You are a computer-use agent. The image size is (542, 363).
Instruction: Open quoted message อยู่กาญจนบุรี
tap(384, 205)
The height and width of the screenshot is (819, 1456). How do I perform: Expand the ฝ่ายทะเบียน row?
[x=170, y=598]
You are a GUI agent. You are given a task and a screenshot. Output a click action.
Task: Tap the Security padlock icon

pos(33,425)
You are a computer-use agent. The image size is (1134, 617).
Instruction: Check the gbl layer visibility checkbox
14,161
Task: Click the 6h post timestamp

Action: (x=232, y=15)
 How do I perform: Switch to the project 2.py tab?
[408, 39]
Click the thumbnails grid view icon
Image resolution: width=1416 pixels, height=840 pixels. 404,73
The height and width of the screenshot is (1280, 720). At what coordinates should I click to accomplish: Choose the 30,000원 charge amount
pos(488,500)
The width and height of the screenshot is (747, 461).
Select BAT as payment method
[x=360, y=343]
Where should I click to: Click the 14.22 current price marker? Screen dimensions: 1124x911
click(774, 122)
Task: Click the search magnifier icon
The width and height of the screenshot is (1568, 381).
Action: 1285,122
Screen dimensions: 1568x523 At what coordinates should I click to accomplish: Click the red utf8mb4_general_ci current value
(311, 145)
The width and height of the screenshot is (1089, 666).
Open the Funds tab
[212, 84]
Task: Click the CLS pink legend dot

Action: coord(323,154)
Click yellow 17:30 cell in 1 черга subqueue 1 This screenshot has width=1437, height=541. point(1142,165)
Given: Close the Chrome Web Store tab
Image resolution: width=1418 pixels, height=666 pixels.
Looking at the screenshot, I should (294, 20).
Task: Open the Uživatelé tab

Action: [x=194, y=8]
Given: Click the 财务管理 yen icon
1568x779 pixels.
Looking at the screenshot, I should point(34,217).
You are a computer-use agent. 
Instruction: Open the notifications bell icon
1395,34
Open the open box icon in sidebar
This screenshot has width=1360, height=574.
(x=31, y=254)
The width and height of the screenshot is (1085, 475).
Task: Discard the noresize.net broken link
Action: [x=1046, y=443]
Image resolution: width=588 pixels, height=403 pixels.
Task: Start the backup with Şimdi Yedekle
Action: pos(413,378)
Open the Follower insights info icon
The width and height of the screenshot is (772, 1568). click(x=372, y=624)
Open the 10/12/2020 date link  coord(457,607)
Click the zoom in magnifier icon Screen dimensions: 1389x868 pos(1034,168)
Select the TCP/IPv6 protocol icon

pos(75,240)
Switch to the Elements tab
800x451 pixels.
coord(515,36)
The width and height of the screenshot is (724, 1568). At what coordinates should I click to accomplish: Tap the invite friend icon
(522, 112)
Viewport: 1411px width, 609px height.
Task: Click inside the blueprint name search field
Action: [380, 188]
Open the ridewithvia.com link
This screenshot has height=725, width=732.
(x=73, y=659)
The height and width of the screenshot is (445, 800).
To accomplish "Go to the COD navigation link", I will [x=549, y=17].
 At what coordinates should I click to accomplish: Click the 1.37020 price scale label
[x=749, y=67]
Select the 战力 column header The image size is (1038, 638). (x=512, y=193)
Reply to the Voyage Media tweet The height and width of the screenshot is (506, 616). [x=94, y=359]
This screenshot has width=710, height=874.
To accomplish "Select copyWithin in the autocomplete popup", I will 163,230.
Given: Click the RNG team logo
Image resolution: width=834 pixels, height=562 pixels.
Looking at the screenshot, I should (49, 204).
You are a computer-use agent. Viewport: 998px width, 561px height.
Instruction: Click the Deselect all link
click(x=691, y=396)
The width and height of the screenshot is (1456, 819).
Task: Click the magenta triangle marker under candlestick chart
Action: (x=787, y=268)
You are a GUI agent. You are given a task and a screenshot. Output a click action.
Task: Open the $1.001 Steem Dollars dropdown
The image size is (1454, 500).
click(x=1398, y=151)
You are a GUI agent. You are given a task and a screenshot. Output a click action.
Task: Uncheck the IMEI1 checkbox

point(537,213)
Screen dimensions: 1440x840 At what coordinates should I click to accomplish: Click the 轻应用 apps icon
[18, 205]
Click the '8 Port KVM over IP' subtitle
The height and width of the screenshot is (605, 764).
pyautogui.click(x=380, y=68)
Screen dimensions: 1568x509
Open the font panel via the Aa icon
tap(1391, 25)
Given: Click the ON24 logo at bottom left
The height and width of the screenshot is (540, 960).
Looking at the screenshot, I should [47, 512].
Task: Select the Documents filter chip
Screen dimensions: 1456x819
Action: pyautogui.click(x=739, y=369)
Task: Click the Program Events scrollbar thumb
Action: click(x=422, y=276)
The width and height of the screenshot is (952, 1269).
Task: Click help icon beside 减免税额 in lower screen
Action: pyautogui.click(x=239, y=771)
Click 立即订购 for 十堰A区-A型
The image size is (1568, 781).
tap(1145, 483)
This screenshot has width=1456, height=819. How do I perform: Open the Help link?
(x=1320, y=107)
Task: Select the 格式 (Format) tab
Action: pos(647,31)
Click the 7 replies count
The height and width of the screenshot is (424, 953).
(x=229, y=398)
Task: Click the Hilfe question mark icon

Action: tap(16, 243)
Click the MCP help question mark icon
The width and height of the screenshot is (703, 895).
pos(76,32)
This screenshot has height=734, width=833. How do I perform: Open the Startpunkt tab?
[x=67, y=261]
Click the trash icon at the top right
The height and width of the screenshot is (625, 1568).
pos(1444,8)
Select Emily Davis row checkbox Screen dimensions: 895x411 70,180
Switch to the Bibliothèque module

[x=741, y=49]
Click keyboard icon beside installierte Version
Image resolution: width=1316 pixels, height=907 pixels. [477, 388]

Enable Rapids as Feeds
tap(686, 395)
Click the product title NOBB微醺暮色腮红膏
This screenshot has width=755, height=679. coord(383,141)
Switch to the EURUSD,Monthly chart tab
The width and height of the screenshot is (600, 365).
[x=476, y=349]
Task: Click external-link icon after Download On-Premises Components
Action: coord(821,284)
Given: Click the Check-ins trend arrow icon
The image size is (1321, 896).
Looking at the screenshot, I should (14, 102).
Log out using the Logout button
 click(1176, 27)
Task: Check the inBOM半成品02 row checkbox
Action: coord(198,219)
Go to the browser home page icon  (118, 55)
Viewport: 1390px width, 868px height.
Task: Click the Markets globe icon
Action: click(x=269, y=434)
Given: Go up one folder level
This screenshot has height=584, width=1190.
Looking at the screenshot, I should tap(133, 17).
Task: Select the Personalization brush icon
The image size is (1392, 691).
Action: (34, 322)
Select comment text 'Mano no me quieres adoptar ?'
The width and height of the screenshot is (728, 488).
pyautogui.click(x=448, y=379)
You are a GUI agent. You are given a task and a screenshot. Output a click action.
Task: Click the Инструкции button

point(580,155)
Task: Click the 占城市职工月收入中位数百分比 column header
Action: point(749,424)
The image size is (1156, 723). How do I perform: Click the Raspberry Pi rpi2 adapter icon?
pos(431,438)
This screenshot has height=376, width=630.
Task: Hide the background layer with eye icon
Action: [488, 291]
......
Exercise requirements
Copy every line of the data above word for word, with no changes.

Complete response
You are a computer-use agent. The image size is (542, 363).
Instruction: Open quoted message อยู่กาญจนบุรี
tap(384, 205)
The height and width of the screenshot is (819, 1456). How do I perform: Expand the ฝ่ายทะเบียน row?
[x=170, y=598]
You are a GUI agent. You are given a task and a screenshot. Output a click action.
Task: Tap the Security padlock icon

pos(33,425)
You are a computer-use agent. The image size is (1134, 617).
Instruction: Check the gbl layer visibility checkbox
14,161
Task: Click the 6h post timestamp

Action: (x=232, y=15)
 How do I perform: Switch to the project 2.py tab?
[408, 39]
Click the thumbnails grid view icon
Image resolution: width=1416 pixels, height=840 pixels. 404,73
The height and width of the screenshot is (1280, 720). At what coordinates should I click to accomplish: Choose the 30,000원 charge amount
pos(488,500)
The width and height of the screenshot is (747, 461).
Select BAT as payment method
[x=360, y=343]
Where should I click to: Click the 14.22 current price marker? Screen dimensions: 1124x911
click(774, 122)
Task: Click the search magnifier icon
The width and height of the screenshot is (1568, 381).
Action: 1285,122
Screen dimensions: 1568x523 At what coordinates should I click to accomplish: Click the red utf8mb4_general_ci current value
(311, 145)
The width and height of the screenshot is (1089, 666).
Open the Funds tab
[212, 84]
Task: Click the CLS pink legend dot

Action: coord(323,154)
Click yellow 17:30 cell in 1 черга subqueue 1 This screenshot has width=1437, height=541. point(1142,165)
Given: Close the Chrome Web Store tab
Image resolution: width=1418 pixels, height=666 pixels.
Looking at the screenshot, I should (294, 20).
Task: Open the Uživatelé tab

Action: [x=194, y=8]
Given: Click the 财务管理 yen icon
1568x779 pixels.
Looking at the screenshot, I should point(34,217).
You are a computer-use agent. 
Instruction: Open the notifications bell icon
1395,34
Open the open box icon in sidebar
This screenshot has width=1360, height=574.
(x=31, y=254)
The width and height of the screenshot is (1085, 475).
Task: Discard the noresize.net broken link
Action: [x=1046, y=443]
Image resolution: width=588 pixels, height=403 pixels.
Task: Start the backup with Şimdi Yedekle
Action: pos(413,378)
Open the Follower insights info icon
The width and height of the screenshot is (772, 1568). click(x=372, y=624)
Open the 10/12/2020 date link  coord(457,607)
Click the zoom in magnifier icon Screen dimensions: 1389x868 pos(1034,168)
Select the TCP/IPv6 protocol icon

pos(75,240)
Switch to the Elements tab
800x451 pixels.
coord(515,36)
The width and height of the screenshot is (724, 1568). At what coordinates should I click to accomplish: Tap the invite friend icon
(522, 112)
Viewport: 1411px width, 609px height.
Task: Click inside the blueprint name search field
Action: [380, 188]
Open the ridewithvia.com link
This screenshot has height=725, width=732.
(x=73, y=659)
The height and width of the screenshot is (445, 800).
To accomplish "Go to the COD navigation link", I will [x=549, y=17].
 At what coordinates should I click to accomplish: Click the 1.37020 price scale label
[x=749, y=67]
Select the 战力 column header The image size is (1038, 638). (x=512, y=193)
Reply to the Voyage Media tweet The height and width of the screenshot is (506, 616). [x=94, y=359]
This screenshot has width=710, height=874.
To accomplish "Select copyWithin in the autocomplete popup", I will 163,230.
Given: Click the RNG team logo
Image resolution: width=834 pixels, height=562 pixels.
Looking at the screenshot, I should (49, 204).
You are a computer-use agent. Viewport: 998px width, 561px height.
Instruction: Click the Deselect all link
click(x=691, y=396)
The width and height of the screenshot is (1456, 819).
Task: Click the magenta triangle marker under candlestick chart
Action: (x=787, y=268)
You are a GUI agent. You are given a task and a screenshot. Output a click action.
Task: Open the $1.001 Steem Dollars dropdown
The image size is (1454, 500).
click(x=1398, y=151)
You are a GUI agent. You are given a task and a screenshot. Output a click action.
Task: Uncheck the IMEI1 checkbox

point(537,213)
Screen dimensions: 1440x840 At what coordinates should I click to accomplish: Click the 轻应用 apps icon
[18, 205]
Click the '8 Port KVM over IP' subtitle
The height and width of the screenshot is (605, 764).
pyautogui.click(x=380, y=68)
Screen dimensions: 1568x509
Open the font panel via the Aa icon
tap(1391, 25)
Given: Click the ON24 logo at bottom left
The height and width of the screenshot is (540, 960).
Looking at the screenshot, I should [47, 512].
Task: Select the Documents filter chip
Screen dimensions: 1456x819
Action: pyautogui.click(x=739, y=369)
Task: Click the Program Events scrollbar thumb
Action: click(x=422, y=276)
The width and height of the screenshot is (952, 1269).
Task: Click help icon beside 减免税额 in lower screen
Action: pyautogui.click(x=239, y=771)
Click 立即订购 for 十堰A区-A型
The image size is (1568, 781).
tap(1145, 483)
This screenshot has width=1456, height=819. How do I perform: Open the Help link?
(x=1320, y=107)
Task: Select the 格式 (Format) tab
Action: pos(647,31)
Click the 7 replies count
The height and width of the screenshot is (424, 953).
(x=229, y=398)
Task: Click the Hilfe question mark icon

Action: tap(16, 243)
Click the MCP help question mark icon
The width and height of the screenshot is (703, 895).
pos(76,32)
This screenshot has height=734, width=833. How do I perform: Open the Startpunkt tab?
[x=67, y=261]
Click the trash icon at the top right
The height and width of the screenshot is (625, 1568).
pos(1444,8)
Select Emily Davis row checkbox Screen dimensions: 895x411 70,180
Switch to the Bibliothèque module

[x=741, y=49]
Click keyboard icon beside installierte Version
Image resolution: width=1316 pixels, height=907 pixels. [477, 388]

Enable Rapids as Feeds
tap(686, 395)
Click the product title NOBB微醺暮色腮红膏
This screenshot has width=755, height=679. coord(383,141)
Switch to the EURUSD,Monthly chart tab
The width and height of the screenshot is (600, 365).
[x=476, y=349]
Task: Click external-link icon after Download On-Premises Components
Action: coord(821,284)
Given: Click the Check-ins trend arrow icon
The image size is (1321, 896).
Looking at the screenshot, I should (14, 102).
Log out using the Logout button
 click(1176, 27)
Task: Check the inBOM半成品02 row checkbox
Action: coord(198,219)
Go to the browser home page icon  (118, 55)
Viewport: 1390px width, 868px height.
Task: Click the Markets globe icon
Action: click(x=269, y=434)
Given: Go up one folder level
This screenshot has height=584, width=1190.
Looking at the screenshot, I should tap(133, 17).
Task: Select the Personalization brush icon
The image size is (1392, 691).
Action: (34, 322)
Select comment text 'Mano no me quieres adoptar ?'
The width and height of the screenshot is (728, 488).
pyautogui.click(x=448, y=379)
You are a GUI agent. You are given a task and a screenshot. Output a click action.
Task: Click the Инструкции button

point(580,155)
Task: Click the 占城市职工月收入中位数百分比 column header
Action: point(749,424)
The image size is (1156, 723). How do I perform: Click the Raspberry Pi rpi2 adapter icon?
pos(431,438)
This screenshot has height=376, width=630.
Task: Hide the background layer with eye icon
Action: [488, 291]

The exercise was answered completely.